- Country: China
- Location: Fengning Manchu Autonomous County, Hebei Province
- Coordinates: 41°39′58.35″N 116°31′43.63″E﻿ / ﻿41.6662083°N 116.5287861°E
- Status: Operational
- Construction began: 2013
- Opening date: 2019-2024
- Construction cost: CNY 19.24 billion ($2.6 billion)

Upper reservoir
- Creates: Fengning Upper
- Total capacity: 45,000,000 m^{3} (36,000 acre⋅ft)

Lower reservoir
- Creates: Fengning Lower
- Total capacity: 71,560,000 m^{3} (58,010 acre⋅ft)

Power Station
- Hydraulic head: 425 m
- Pump-generators: Francis pump turbines Phase 1: 6 x 300 MW Phase 2: 6 x 300 MW
- Installed capacity: 3,600 MW
- Storage capacity: 40 GWh
- Annual generation: 3.42 TWh

= Fengning Pumped Storage Power Station =

The Fengning Pumped Storage Power Station () is a pumped-storage hydroelectric power station about 145 km northwest of Chengde in Fengning Manchu Autonomous County of Hebei Province, China. Construction on the power station began in June 2013 and the first generator was commissioned in 2019, the last in 2021. Project cost was US$1.87 billion. On 1 April 2014 Gezhouba Group was awarded the main contract to build the power station. It was constructed in two 1,800 MW phases. Main construction was completed in late 2021, and became the largest pumped-storage power station in the world with an installed capacity of 3,600 MW. The 12th and final turbine began commercial operations in August 2024.

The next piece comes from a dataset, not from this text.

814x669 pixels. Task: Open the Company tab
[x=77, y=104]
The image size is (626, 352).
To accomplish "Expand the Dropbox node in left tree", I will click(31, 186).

The lower reservoir holds up to 66150000 m3 of water of which 41480000 m3 can be used for power generation. The upper reservoir withholds up to 48830000 m3 of water of which 40610000 m3 can be used for power generation. Water from the upper reservoir is sent to the underground power station down near the lower reservoir. The facility is designed to consume 8.71 TWh of electricity for pumping, and then generate 6.61 TWh, annually.